O DL estabeleceu o controle da atuação de prefeitos e vereadores, separando os crimes dos prefeitos, no exercício do mandato.

10/11/2015

A propósito de abusos na aplicação do decreto-lei 201/67 que dispõe sobre a responsabilidade de prefeitos e vereadores

1. O DL 201/67 e sua vigência. - 2. Os crimes e as infrações político-administrativas. - 3. O procedimento nos processos de cassação de mandatos eletivos municipais. - 4. Os abusos das Comissões Processantes e dos Plenários, em sua atuação para-judicial, investidos de poderes judicantes.

O decreto-lei 201/67, editado durante o período do regime militar, na esteira do Ato Institucional 4, estabeleceu o controle da atuação de prefeitos e vereadores, separando os crimes dos Prefeitos, no exercício do mandato, assim como as infrações político-administrativas praticadas tanto por prefeitos, quanto por vereadores.

Os crimes praticados por Prefeitos são julgados pelo Poder Judiciário. As infrações político-administrativas praticadas pelo chefe do Executivo e as de responsabilidade de Vereadores sujeitam-se ao exame e julgamento das Câmaras Municipais. Dessa forma, os integrantes do Poder Legislativo municipal assumem, nesses processos, a condição de responsáveis pela condução dos processos respectivos e também como julgadores. Trata-se, no caso, de um julgamento para-judicial, sujeito ao exame do Poder Judiciário para analisar abusos e eventuais defeitos formais no andamento dos processos político-administrativos, de responsabilidade da Comissão Processante e, eventualmente, do Plenário da Câmara na votação final do julgamento do processo.
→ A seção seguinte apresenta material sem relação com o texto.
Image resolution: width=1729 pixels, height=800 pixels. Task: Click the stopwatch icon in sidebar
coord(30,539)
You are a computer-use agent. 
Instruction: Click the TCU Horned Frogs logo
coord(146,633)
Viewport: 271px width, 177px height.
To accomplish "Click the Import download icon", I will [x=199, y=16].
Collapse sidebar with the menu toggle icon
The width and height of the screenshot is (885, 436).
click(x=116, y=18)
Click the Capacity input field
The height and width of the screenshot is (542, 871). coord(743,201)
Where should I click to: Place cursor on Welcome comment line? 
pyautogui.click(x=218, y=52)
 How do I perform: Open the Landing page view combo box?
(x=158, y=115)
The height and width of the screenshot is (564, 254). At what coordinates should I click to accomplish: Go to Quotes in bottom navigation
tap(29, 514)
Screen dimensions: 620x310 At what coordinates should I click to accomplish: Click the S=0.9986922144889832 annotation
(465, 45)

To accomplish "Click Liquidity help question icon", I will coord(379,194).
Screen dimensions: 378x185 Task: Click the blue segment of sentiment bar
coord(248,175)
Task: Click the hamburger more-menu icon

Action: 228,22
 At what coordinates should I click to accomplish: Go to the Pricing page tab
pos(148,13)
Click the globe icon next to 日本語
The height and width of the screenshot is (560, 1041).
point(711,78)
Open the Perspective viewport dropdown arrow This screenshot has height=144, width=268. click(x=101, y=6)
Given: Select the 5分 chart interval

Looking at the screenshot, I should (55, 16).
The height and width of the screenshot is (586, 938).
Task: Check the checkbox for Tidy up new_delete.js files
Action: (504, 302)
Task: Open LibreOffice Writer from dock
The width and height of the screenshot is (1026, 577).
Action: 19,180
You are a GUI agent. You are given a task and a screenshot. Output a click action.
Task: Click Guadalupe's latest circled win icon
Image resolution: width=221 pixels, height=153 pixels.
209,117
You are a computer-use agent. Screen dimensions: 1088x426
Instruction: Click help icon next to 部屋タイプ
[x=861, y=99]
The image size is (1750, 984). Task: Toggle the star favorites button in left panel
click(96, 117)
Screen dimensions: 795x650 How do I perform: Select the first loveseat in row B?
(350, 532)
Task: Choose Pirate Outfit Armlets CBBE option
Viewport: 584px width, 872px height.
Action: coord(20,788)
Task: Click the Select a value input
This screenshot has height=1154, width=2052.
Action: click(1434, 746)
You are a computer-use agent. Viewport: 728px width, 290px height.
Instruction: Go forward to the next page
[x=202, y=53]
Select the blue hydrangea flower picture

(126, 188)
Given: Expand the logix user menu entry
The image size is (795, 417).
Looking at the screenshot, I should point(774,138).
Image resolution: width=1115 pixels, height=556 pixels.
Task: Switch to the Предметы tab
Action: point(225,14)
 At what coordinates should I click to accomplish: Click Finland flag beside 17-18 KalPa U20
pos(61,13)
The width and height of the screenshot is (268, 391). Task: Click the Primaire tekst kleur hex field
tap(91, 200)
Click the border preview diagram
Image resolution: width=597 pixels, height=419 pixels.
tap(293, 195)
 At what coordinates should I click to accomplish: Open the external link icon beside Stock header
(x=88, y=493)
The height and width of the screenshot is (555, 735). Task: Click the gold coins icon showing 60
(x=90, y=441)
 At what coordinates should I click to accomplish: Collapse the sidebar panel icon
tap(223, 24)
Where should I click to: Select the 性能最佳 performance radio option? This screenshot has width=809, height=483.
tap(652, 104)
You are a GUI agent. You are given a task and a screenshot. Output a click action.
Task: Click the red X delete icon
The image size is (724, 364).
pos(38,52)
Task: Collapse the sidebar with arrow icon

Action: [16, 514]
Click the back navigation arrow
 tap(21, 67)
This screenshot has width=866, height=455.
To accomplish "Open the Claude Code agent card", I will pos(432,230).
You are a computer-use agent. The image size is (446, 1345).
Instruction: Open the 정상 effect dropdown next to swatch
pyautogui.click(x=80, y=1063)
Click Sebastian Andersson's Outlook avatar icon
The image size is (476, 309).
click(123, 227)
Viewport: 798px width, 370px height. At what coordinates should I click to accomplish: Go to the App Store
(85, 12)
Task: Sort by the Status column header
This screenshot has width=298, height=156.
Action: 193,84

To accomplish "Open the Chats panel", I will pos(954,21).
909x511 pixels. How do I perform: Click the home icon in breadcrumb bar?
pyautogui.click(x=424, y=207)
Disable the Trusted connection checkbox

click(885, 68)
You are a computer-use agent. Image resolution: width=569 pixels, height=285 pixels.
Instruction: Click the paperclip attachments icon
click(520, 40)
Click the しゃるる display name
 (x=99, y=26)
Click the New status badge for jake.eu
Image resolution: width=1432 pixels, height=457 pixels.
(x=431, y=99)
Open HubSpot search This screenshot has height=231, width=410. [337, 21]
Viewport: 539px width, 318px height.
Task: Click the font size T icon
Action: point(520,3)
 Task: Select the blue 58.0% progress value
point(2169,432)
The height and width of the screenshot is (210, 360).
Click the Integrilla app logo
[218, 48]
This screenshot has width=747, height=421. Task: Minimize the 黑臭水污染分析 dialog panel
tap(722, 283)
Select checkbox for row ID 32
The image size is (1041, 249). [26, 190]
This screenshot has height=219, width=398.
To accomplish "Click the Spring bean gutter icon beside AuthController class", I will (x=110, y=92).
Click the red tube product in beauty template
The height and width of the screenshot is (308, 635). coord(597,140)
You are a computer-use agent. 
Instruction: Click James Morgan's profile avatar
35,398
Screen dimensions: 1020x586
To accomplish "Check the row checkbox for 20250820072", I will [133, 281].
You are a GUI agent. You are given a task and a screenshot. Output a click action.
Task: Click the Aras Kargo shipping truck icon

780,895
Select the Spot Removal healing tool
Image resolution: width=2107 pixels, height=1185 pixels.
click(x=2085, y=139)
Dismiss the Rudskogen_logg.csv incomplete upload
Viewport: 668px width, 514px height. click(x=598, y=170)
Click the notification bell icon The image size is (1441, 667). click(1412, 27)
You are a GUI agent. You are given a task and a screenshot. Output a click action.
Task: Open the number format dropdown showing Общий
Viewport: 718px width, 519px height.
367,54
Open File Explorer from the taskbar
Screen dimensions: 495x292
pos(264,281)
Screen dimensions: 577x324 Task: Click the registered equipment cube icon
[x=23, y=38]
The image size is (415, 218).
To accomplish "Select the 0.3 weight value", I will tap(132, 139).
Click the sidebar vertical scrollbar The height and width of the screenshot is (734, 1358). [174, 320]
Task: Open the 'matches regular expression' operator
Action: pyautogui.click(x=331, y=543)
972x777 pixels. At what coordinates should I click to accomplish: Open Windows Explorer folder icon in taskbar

O artigo 5º do DL 201/67 dispõe sobre o processo de cassação que pode ser adotado pelo Regimento Interno da Casa, até mesmo com eventuais alterações que permitam ampliar o direito de defesa dos acusados, nunca restringi-lo.

É quanto a este tocante que se anotam abusos da chamada Comissão Processante, composta, por sorteio, por vereadores dos diversos partidos políticos com assento na Edilidade. Nem sempre a apreciação de tais processos, quer pela Comissão Processante, quer pelo Plenário da Câmara, se atém aos rigores da lei e à isenção indispensável, até porque, quase sempre, sua análise vem permeada por nefasta influência política, a turvar a legitimidade do ato de cassação de mandato, resultante de tal procedimento. Até porque – e isso não tem sido incomum – tais processos se tornam verdadeiras armas contra adversários políticos sujeitos aos humores ou interesses nem sempre confessáveis de maiorias ocasionais nas Casas Legislativas municipais.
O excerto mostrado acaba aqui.